56-03: Increased arrhythmia vulnerability in KChIP2 knock-out mice is explained by different spatial dispersion of ventricular repolarization and location of cardiac stimulation

Abstract

Purpose of the study: Downregulation of ventricular K+ channel-interacting protein 2 (KChIP2) and loss of the transient outward K+ current (Ito), is observed in failing hearts. In this study, we investigate the impact of KChIP2 and heart failure (HF) on action potential duration (APD) and repolarization time (RT) in mouse hearts.
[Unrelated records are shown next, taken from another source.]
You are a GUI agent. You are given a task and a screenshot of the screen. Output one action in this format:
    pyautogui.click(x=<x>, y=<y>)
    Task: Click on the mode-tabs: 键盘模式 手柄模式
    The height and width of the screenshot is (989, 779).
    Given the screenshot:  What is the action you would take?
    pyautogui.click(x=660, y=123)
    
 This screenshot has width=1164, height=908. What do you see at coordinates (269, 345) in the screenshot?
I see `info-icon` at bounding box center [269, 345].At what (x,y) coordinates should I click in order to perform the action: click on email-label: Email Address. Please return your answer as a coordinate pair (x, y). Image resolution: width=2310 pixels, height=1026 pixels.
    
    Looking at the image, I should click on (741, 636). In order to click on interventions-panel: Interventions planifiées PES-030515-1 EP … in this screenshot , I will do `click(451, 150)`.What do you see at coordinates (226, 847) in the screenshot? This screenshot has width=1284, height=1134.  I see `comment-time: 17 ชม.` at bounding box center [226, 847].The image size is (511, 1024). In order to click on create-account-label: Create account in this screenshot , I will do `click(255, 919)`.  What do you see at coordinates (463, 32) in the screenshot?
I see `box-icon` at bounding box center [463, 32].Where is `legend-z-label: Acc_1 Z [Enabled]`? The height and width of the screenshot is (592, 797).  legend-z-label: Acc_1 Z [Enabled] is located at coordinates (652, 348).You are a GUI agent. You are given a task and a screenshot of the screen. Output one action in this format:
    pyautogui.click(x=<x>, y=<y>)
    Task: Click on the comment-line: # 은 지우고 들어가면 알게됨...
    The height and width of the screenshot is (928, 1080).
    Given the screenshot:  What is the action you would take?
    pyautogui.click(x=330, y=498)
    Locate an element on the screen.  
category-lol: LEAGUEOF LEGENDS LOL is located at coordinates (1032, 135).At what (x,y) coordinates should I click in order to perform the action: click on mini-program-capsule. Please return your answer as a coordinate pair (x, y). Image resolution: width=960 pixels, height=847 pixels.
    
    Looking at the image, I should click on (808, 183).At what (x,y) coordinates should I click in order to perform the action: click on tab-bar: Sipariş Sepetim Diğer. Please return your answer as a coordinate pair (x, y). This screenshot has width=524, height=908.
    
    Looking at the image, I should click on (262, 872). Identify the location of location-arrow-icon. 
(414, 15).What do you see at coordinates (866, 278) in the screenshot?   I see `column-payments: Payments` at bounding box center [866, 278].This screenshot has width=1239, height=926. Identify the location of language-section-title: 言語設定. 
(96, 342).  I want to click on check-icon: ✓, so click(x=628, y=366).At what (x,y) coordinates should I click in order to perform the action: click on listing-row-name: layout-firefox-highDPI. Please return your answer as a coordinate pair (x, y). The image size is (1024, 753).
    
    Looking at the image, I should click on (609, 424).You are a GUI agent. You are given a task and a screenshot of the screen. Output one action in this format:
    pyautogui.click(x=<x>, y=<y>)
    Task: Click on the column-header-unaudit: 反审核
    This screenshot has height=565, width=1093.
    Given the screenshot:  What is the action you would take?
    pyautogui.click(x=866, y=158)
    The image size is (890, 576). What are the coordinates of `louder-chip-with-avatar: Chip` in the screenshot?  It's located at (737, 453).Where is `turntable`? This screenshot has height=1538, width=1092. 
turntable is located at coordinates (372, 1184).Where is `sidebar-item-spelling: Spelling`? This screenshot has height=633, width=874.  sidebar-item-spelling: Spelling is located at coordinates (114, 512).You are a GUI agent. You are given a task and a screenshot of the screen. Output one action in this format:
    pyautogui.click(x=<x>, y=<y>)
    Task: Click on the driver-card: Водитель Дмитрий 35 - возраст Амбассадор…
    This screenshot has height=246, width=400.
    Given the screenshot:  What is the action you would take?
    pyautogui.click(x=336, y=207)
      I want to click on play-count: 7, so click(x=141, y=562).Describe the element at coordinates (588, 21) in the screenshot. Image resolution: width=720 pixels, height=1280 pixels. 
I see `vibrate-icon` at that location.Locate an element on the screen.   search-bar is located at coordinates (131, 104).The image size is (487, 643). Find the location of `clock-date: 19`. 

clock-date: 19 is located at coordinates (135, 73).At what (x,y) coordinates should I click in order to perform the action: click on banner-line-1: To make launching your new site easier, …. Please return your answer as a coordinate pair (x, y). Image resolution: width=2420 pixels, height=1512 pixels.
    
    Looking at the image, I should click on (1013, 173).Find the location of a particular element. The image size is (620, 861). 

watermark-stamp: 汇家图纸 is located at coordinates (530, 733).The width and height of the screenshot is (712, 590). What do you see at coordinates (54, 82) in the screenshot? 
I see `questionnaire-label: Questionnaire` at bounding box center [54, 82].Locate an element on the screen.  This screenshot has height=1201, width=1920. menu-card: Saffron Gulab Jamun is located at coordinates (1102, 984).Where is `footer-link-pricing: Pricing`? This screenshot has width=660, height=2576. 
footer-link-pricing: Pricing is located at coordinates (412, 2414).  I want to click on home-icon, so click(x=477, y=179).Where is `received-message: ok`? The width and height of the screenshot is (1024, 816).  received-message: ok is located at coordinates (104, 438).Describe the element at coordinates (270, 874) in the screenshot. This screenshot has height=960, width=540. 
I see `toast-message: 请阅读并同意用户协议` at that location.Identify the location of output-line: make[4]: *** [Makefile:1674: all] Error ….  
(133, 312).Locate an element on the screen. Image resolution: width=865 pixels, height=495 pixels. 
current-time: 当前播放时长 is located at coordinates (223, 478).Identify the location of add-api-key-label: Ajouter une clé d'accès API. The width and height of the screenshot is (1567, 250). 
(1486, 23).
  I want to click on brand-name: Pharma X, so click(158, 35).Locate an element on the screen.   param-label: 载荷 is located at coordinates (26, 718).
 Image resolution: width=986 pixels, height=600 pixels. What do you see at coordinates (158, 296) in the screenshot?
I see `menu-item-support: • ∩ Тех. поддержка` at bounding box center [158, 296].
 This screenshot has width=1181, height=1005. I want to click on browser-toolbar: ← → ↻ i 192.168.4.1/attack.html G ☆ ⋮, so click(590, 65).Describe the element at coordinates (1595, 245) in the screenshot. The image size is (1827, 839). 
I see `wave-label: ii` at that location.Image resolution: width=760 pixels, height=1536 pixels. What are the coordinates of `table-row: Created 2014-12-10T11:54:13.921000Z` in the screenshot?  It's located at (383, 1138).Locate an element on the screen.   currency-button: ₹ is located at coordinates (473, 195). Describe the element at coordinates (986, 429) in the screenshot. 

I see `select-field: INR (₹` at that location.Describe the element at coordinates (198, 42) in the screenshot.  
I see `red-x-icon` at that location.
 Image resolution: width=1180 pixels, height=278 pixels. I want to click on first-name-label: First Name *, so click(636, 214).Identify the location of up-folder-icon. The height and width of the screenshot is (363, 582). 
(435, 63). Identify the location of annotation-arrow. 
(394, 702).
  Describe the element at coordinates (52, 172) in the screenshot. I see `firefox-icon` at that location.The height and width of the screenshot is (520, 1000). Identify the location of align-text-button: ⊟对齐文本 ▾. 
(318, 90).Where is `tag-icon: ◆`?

We hypothese that a dispersion of RT will provoke arrhythmias if cardiac pacing is performed from the region with the shortest RT. Method used: HF in WT and KChIP2-/- mice was induced by transverse aortic constriction and verified by echocardiography. Regional activation time (AT), APD and RT (=AT + APD) were subsequently measured in isolated, perfused and apically paced hearts using floating microelectrodes. Finally, in-vivo intracardiac pacing of the right ventricle tested arrhythmia vulnerability. Summary of results: Within the left ventricle, APD is longer at the base in KChIP2-/- hearts (n = 6) when compared to WT (n = 6) (APD90: 52.4 ± 5.3 vs. 37.6 ± 3.8 ms, p < 0.05). However, including the AT, the apico-basal dispersion of RT in KChIP2-/- hearts is not different from WT. KChIP2-/- hearts have a larger interventricular dispersion of APD (Δ-APD90: 18.7 ± 4.8 vs. 6.1 ± 1.5 ms, p < 0.05), which translates into a larger left-to-right ventricular dispersion of RT compared to WT hearts (Δ-RT: 22.7 ± 6.7 vs. 5.0 ± 1.5 ms, p < 0.05). HF prolongs AT and APD in WT and KChIP2-/- hearts, and makes spatial dispersion of RT comparable. Pacing the right ventricle of KChIP2-/- control mice to test if pacing from a region with a shorter RT will provoke arrhythmias revealed significant increased arrhythmia vulnerability in these mice. Conclusion: Absence of KChIP2 leads to a prolongation of the left ventricular action potential and an increased interventricular dispersion of RT. HF alters the APD gradients, but reduces the differences in spatial dispersion of RT between WT and KChIP2-/- hearts. Finally, the location of cardiac pacing is crucial when evaluating arrhythmia vulnerability.